Simon and the Witch
- First edition
- Author: Margaret Stuart Barry
- Illustrator: Linda Birch
- Language: English
- Series: Simon and the Witch
- Genre: Children's fantasy
- Publisher: Collins
- Publication date: 23 August 1976
- Publication place: United Kingdom
- Media type: Print
- Pages: 78 pages
- ISBN: 0-00-184749-X
- Followed by: Simon and the Witch in School

= Simon and the Witch =

Book by Margaret Stuart Barry

Simon and the Witch is a children's book by Margaret Stuart Barry, published by Collins, illustrated by Linda Birch. It also refers to the name of the series, which follows on. Simon is a very sensible young schoolboy, who has a friend who is a real witch. She is very silly, and a huge showoff.

Following a one off dramatisation of the first story in 1985 as part of the Children's BBC series Up Our Street, in 1987 the concept was adapted into a television series, starring Elizabeth Spriggs as the Witch, and Hugh Pollard as Simon, which ran for two series.

==Plot==
In the first chapter, The Backwards Spell the witch teaches Simon how to turn the school gardener into a frog, but forgets how to turn him back. She eventually remembers the spell, and turns the gardener into a man again, claiming privately she never forgot the spell at all.

In chapter two, The Lost Magic Wand, the witch loses her wand so Simon takes her to the police station where the witch becomes fascinated with Constable Scruff's uniform, and so becomes a policewoman. The three eventually find the witch's wand, which has been stolen by two thieves who used it as a poker for their fire.

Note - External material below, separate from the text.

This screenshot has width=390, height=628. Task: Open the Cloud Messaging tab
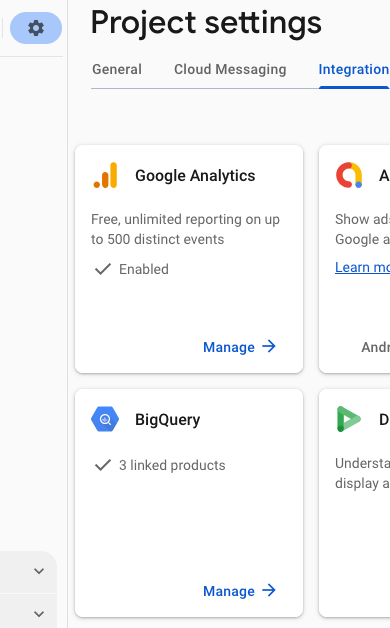click(x=230, y=69)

In chapter three, The Witch at the Seaside, Simon takes the witch on holiday to the beach for a day, where she makes the English Channel disappear, not believing Simon's assurances that it is not flooding. She agrees to put it back on the condition she is featured on the evening news, which she is.

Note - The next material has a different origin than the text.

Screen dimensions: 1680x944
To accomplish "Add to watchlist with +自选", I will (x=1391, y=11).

In The Witch has Measles, chapter four, the witch catches double German measles, so goes to hospital. She sees the trolleys patients are moved round on, and organises races on them, and everyone has so much fun they all feel better and go home again.

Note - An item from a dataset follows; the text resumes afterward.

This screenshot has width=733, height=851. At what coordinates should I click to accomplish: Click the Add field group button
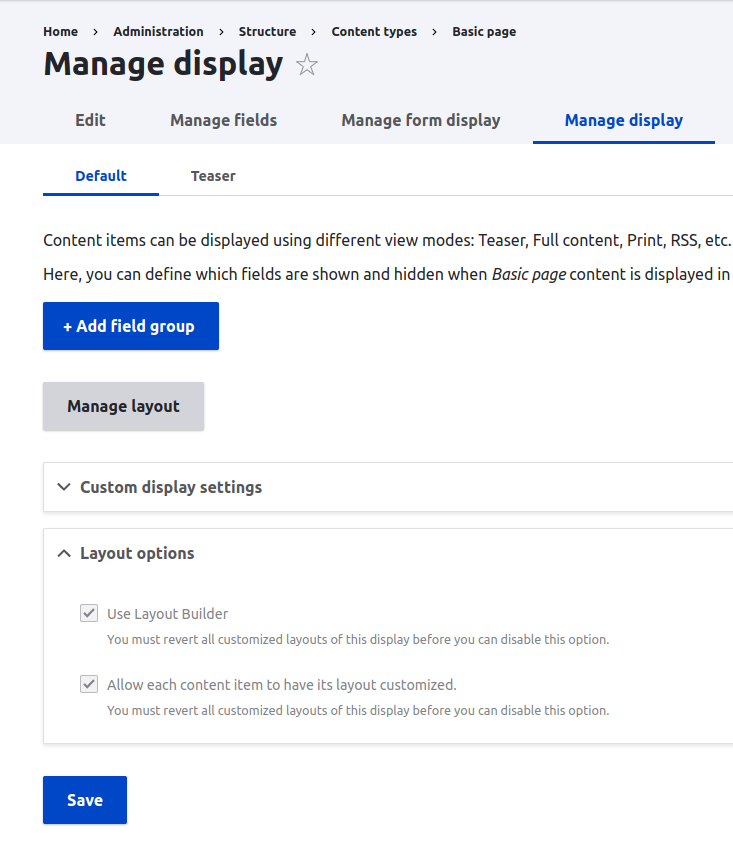(x=130, y=326)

In chapter five, Halloween, the witch (who has never heard of Halloween before) goes to a Halloween party, but is disgusted by 'fake' witches. Fortunately, one hundred of her relatives turn up, with their black cats, and they crash the party, demonstrating their magic many times over. The final chapter of the book, The Witch's Visitor, is set at Christmas, the witch makes a snowman come to life, introducing him to people as her Uncle Fred.

==Other books in the series==
Other books in the Simon and the Witch series are:
- Simon and the Witch in School
- The Return of the Witch
- The Witch and the Holiday Club
- The Millionaire Witch
- The Witch of Monopoly Manor
- The Witch on Holiday
- The Witch V.I.P.

==Television series==

In 1985, the first of the stories (The Backwards Spell) was dramatised for Children's BBC, and shown as a one-off episode (called "Simon and the Witch") in the second series of Up Our Street, a series of unrelated wacky stories, each with a different cast and writer, linked only by the unnamed 'street' of the title. Desmond Askew and Joanna Monro played the respective title characters.

With the episode being well received, the BBC felt that the concept had potential to be developed as an ongoing Children's BBC series. In 1987, the books were made into a television series for Children's BBC, consisting of twenty-five fifteen minute episodes, starring Elizabeth Spriggs as the Witch, and Hugh Pollard as Simon. Guest stars included Joan Sims, Nicola Stapleton, and Naomie Harris.

First shown on 16 November 1987, the programme ran for two series and proved popular with viewers, pulling in decent ratings for its Children's BBC slot, and with both first and second series later being repeated after their initial airings.

Whilst the end of the second series wrapped up a number of the ongoing storylines, it left the door open for a potential third series. However, due both to the age of star Hugh Pollard and several child co-stars, as well as Children's BBC reassessing their demographic output in 1990, the second series turned out to be the last.